Mungkin berubah, kata Shi, bahwa besi yang dipancarkan telah membantu menurunkan kadar karbon di atmosfer. "Jika jumlah zat besi terlarut meningkat dua kali lipat [di lautan], " kata Shi, merujuk pada penelitian 2011, "maka Anda akan berharap memiliki sekitar 30 gigaton karbon dioksida yang diserap oleh laut dalam abad."
Mengurangi jumlah besi yang disimpan ke lautan melalui pengurangan emisi dapat membuat upaya untuk mengurangi efek rumah kaca menjadi lebih sulit, katanya. "Akan ada lebih sedikit fitoplankton, lebih sedikit karbon dioksida yang diserap oleh laut, " kata Shi.
Namun, Shi waspada dengan proposal untuk membuang besi ke lautan untuk membuat geoengineer menghilangkan efek rumah kaca. "Geoengineering adalah subjek yang sangat kontroversial, " ia mencatat, merujuk pada perdebatan sengit tentang ancaman intervensi manusia berskala besar ini dan banyak efek yang mungkin tidak diinginkan.
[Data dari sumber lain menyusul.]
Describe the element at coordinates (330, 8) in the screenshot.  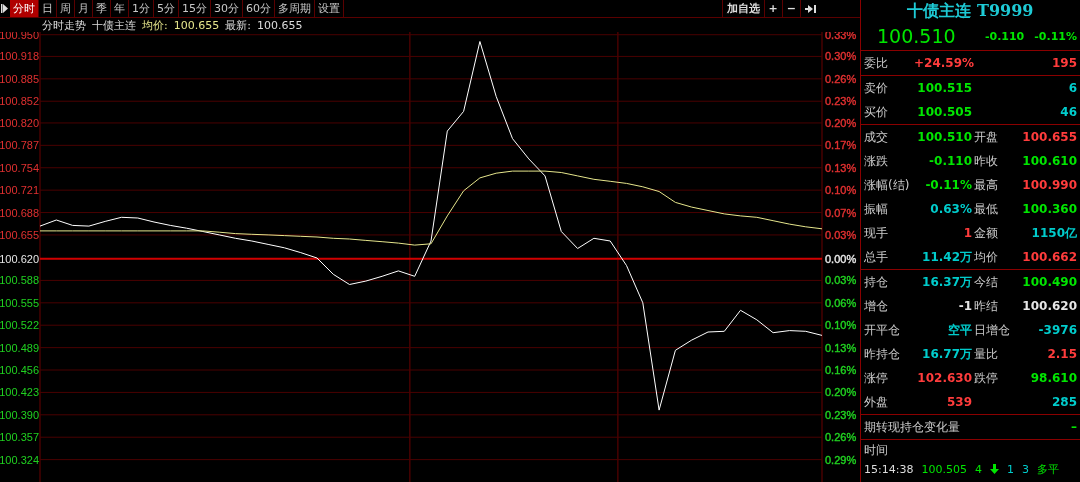
I see `period-tab: 设置` at that location.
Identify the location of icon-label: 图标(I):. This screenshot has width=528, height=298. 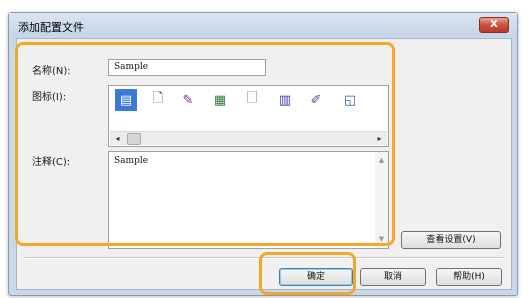
(50, 98).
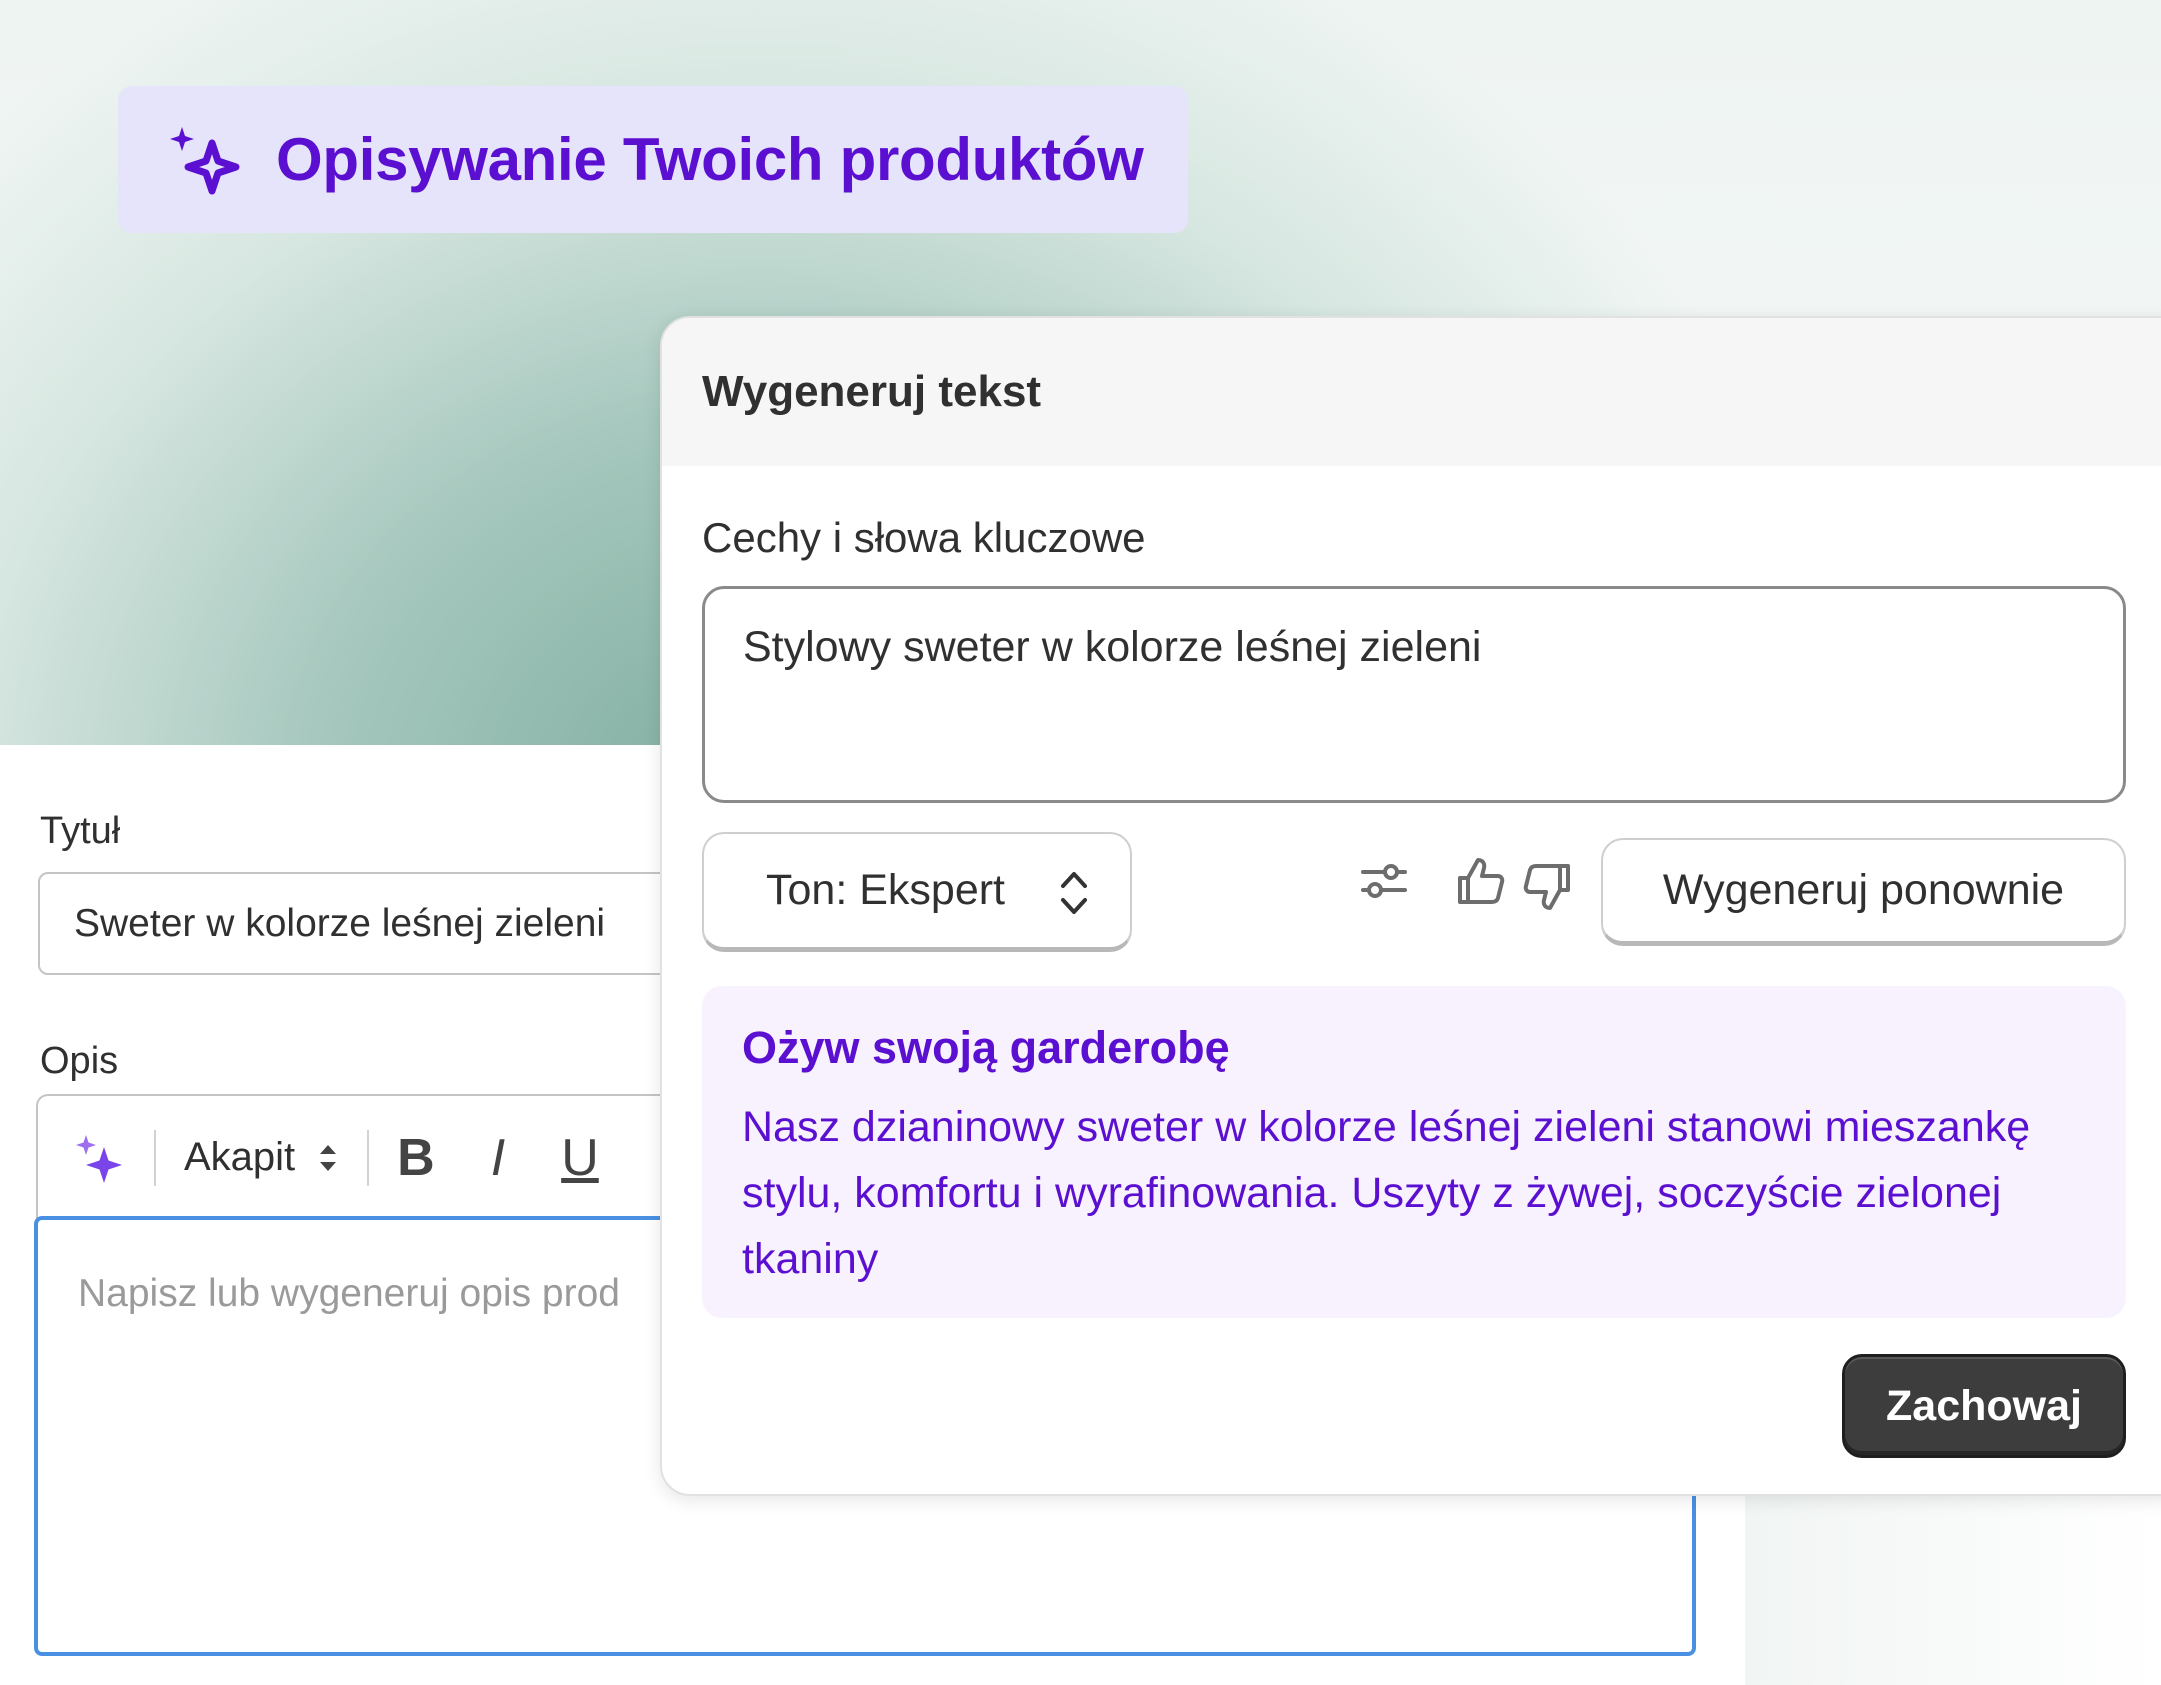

Sehubungan dengan pembuahan besi buatan, ahli biologi khawatir bahwa itu dapat menyebabkan mekar ganggang yang meluas yang dapat mencekik oksigen dari air untuk makhluk laut lainnya dan menyebabkan efek yang belum diketahui.
Yang pasti adalah bahwa kita tidak dapat terus memuntahkan emisi besi pada tingkat kita saat ini, kata Shi, karena mereka telah terbukti menyebabkan peradangan pada orang yang menghirupnya dan dapat membahayakan makhluk hidup lainnya. Orang-orang mungkin berpikir bahwa “dengan melepaskan zat besi, itu berpotensi membantu kita, ” katanya. Tetapi sementara mereka dapat membantu planet ini, setidaknya dalam jangka pendek, "partikel-partikel ini selalu tidak terlalu baik" untuk kesehatan manusia, tambahnya.